PROJECT: JTC2017: MISST

Stroke is one of the major causes of death and severe long-term disability worldwide. Stroke leads to local destruction of brain tissue, however, more recently it was recognized that it also causes atrophy of healthy brain regions remote to the injury site. The mechanisms and the significance of this remote action of stroke are unknown yet. Based on preliminary experiments we hypothesize that this phenomenon is caused by spatio-temporal reorganizations of the brain on the level of neuronal dendrites and synapses.

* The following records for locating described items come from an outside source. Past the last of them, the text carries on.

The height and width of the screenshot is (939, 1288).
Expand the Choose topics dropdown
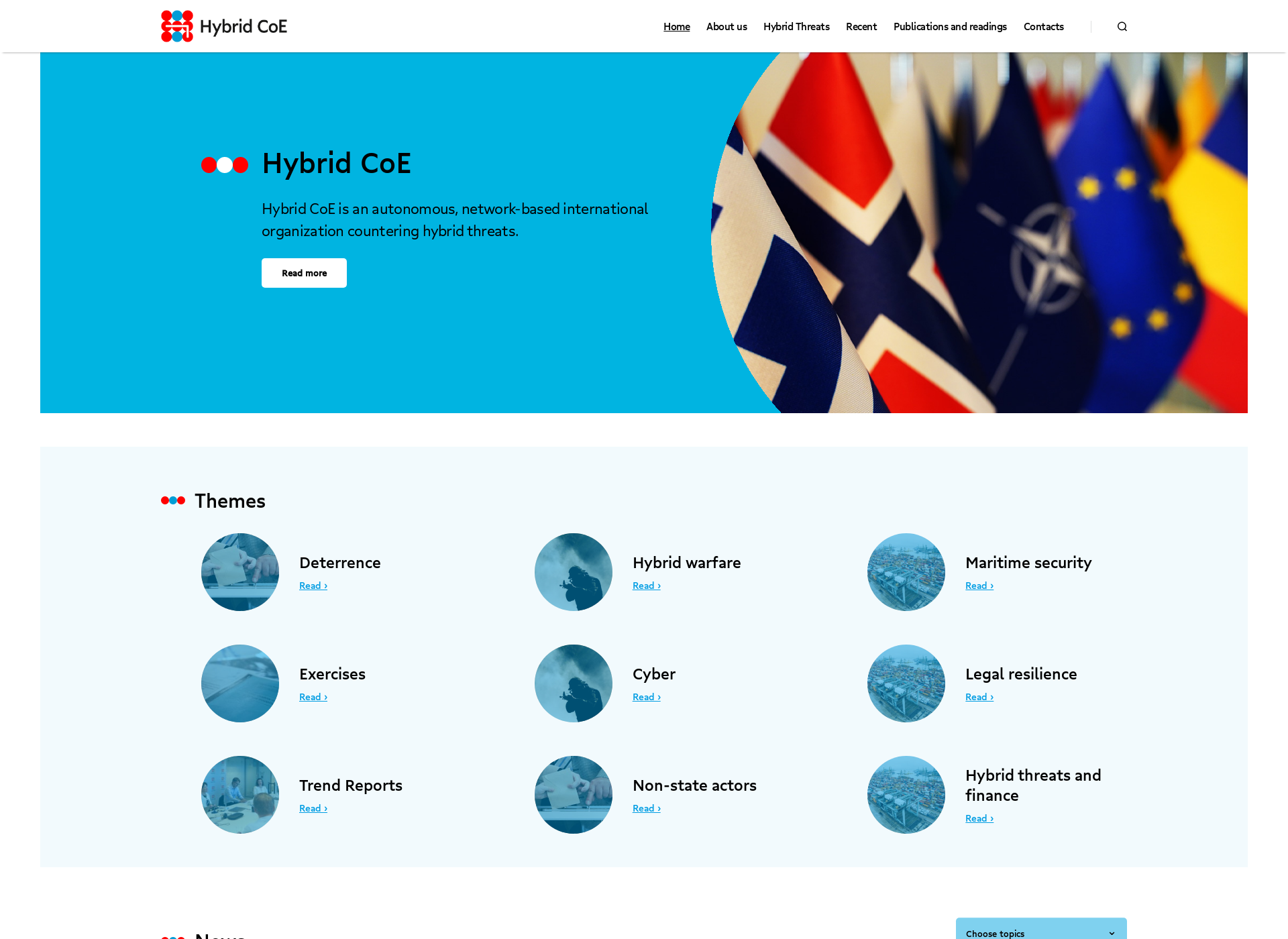(x=1041, y=931)
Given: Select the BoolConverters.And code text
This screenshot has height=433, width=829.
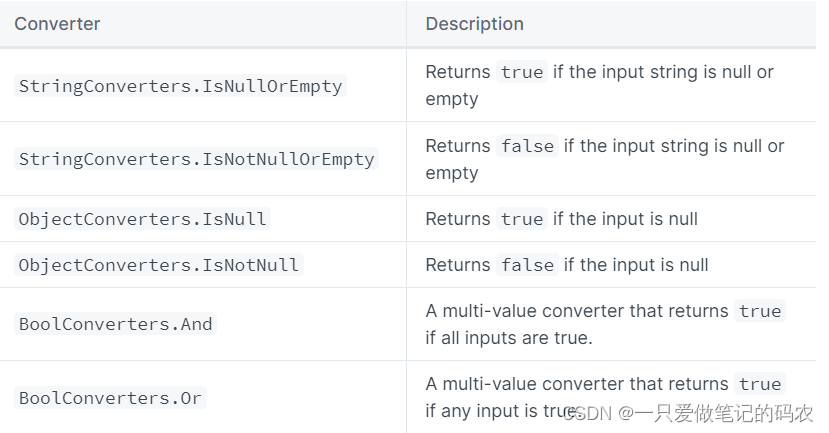Looking at the screenshot, I should [116, 324].
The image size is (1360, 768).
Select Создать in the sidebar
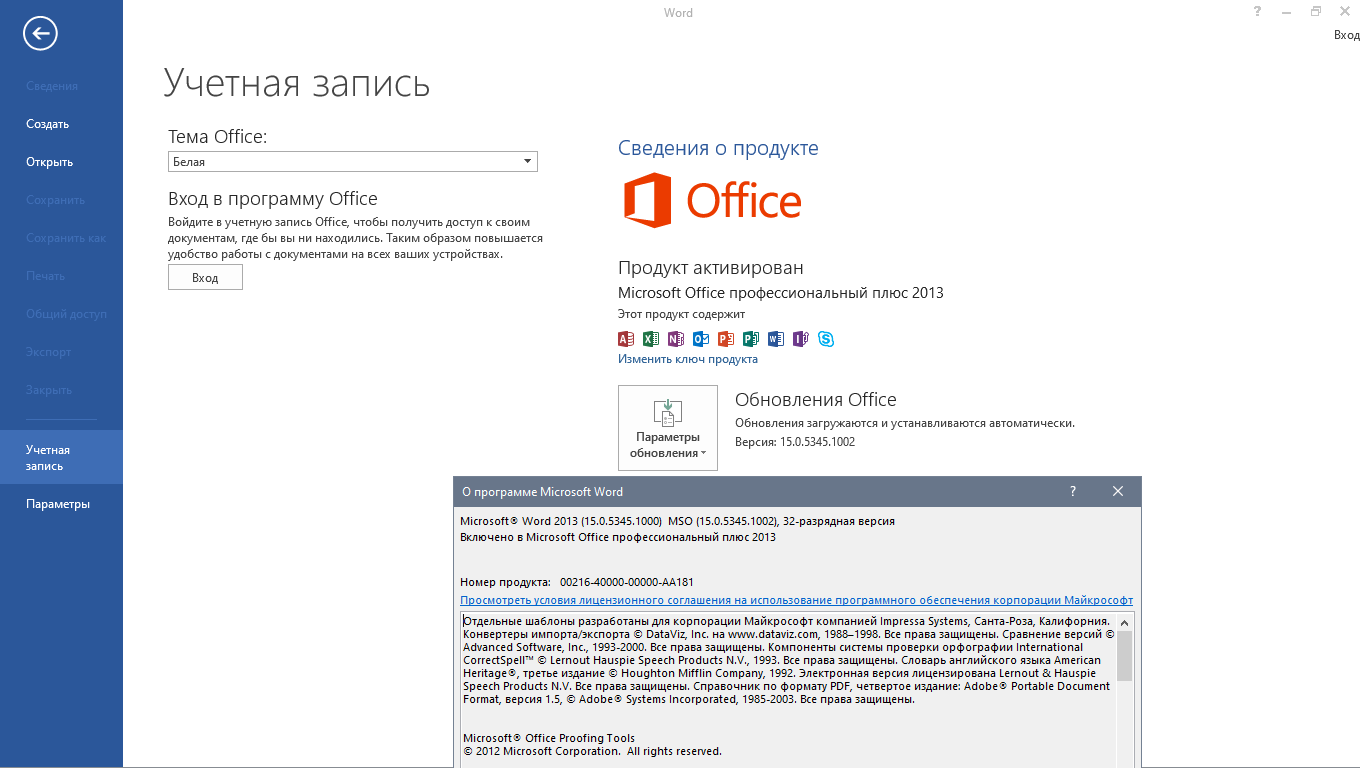tap(46, 123)
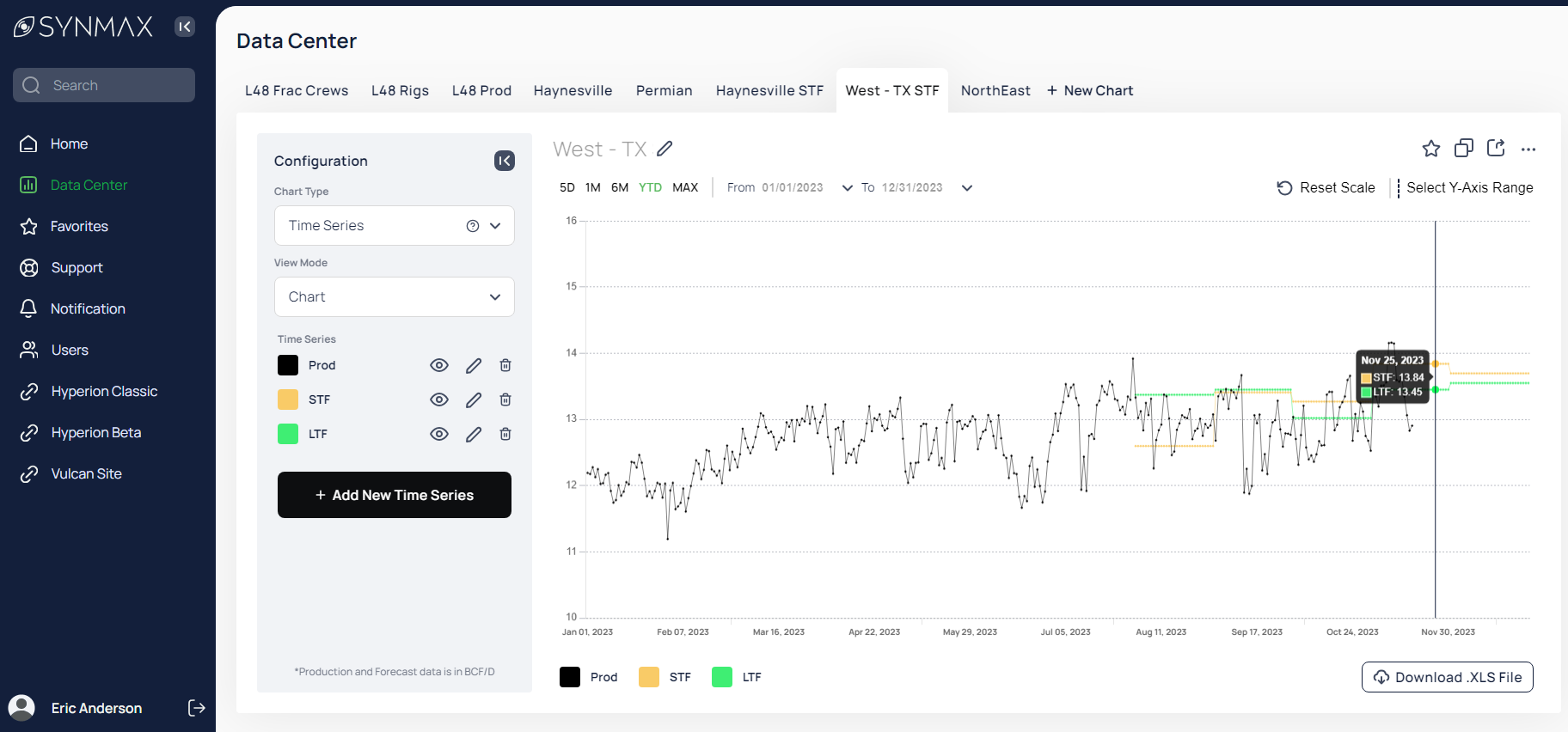Log out using the sidebar exit icon

[x=196, y=708]
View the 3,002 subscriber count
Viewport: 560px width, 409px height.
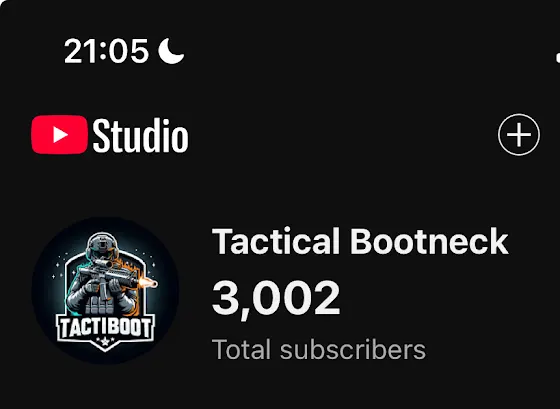click(x=276, y=299)
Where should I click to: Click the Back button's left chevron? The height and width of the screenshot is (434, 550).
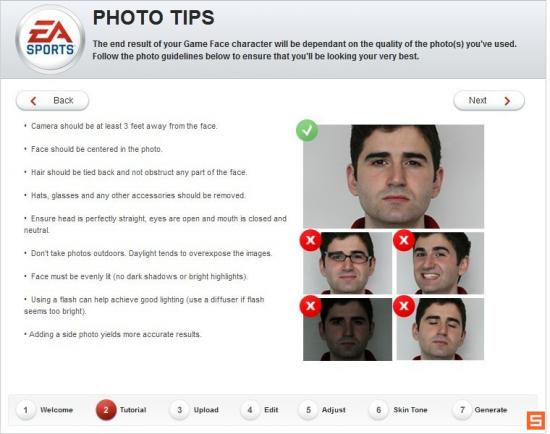[33, 101]

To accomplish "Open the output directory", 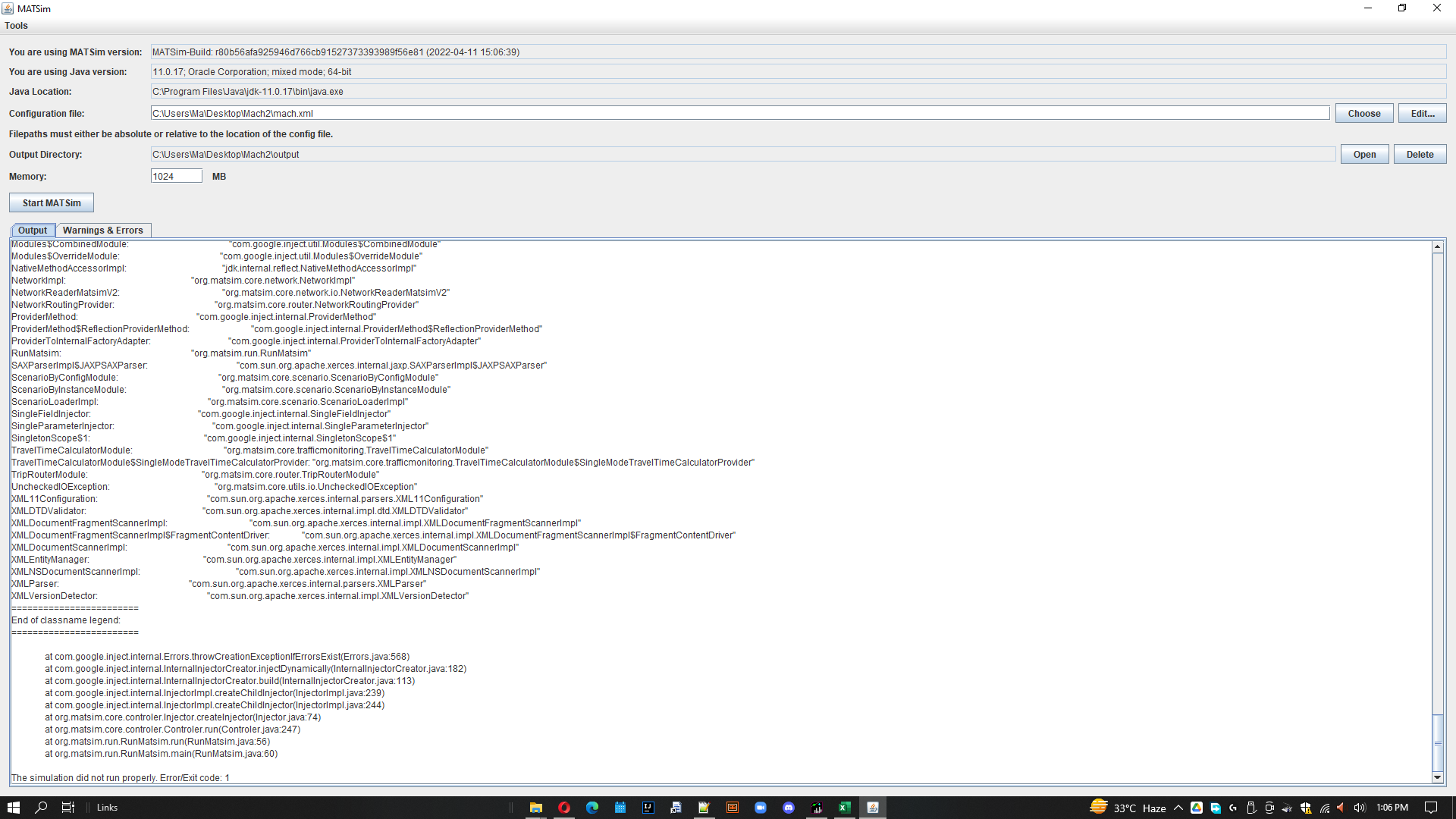I will click(x=1363, y=154).
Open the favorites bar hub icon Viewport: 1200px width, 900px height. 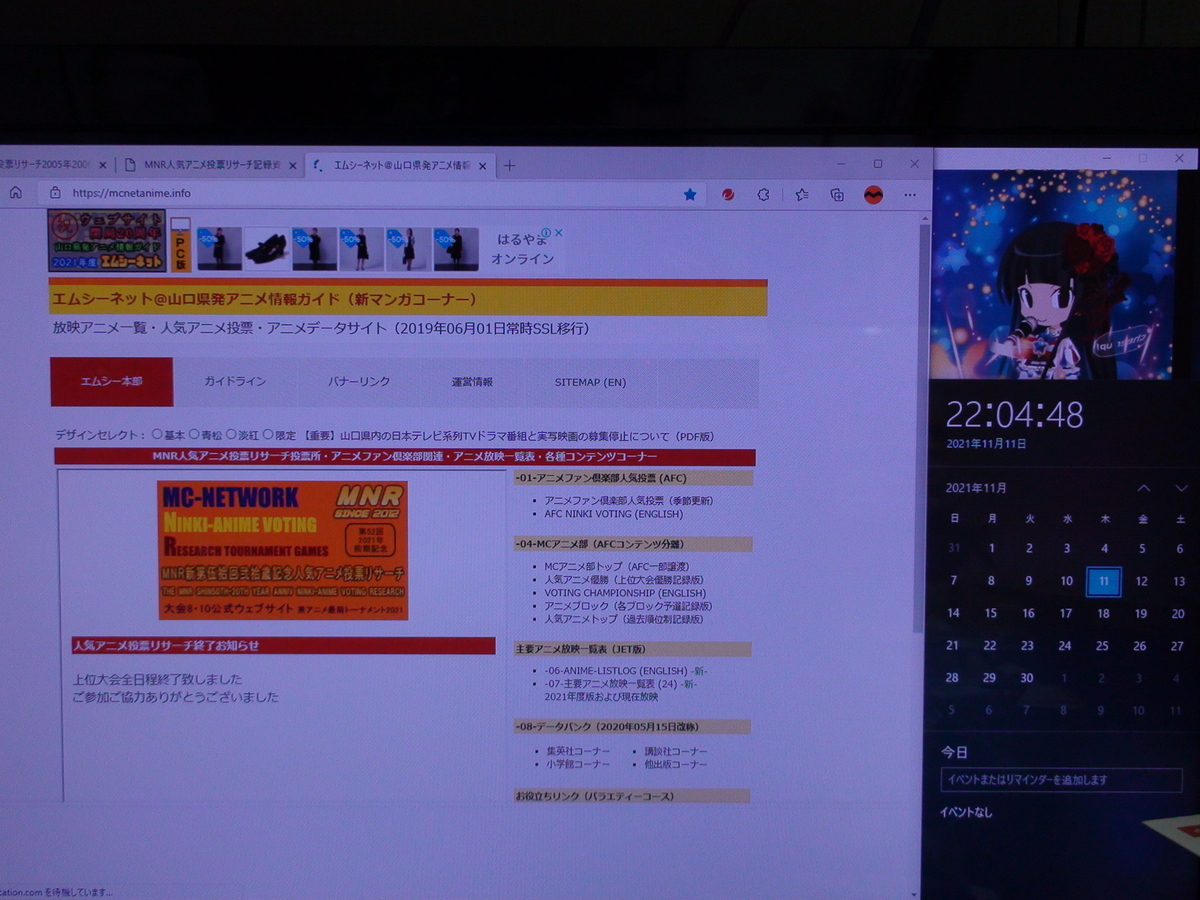point(801,193)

Therefore the aim of the current MISST consortium is to investigate the basis of these so far missed consequences of stroke by using a novel clinically relevant mouse stroke model, in vivo super-high resolution STED microscopy, 2-photon microscopy in awake mice, multi-dimensional behavioral phenotyping, and cutting-edge 3D whole neuron and whole brain imaging using tissue clearing and microanatomical reconstruction. These state-of-the-art technologies will be used to examine the structural and cellular changes occurring in the hemisphere contralateral to the infarcted brain over time. Finally, we will analyze how opto- and pharmacogenetic neuronal stimulation, pharmacological inhibition of synaptic degradation, and rehabilitative interventions such as physical activity and enriched environment affect synaptic reorganization thereby outlining new therapeutic strategies for long-term disabilities after stroke.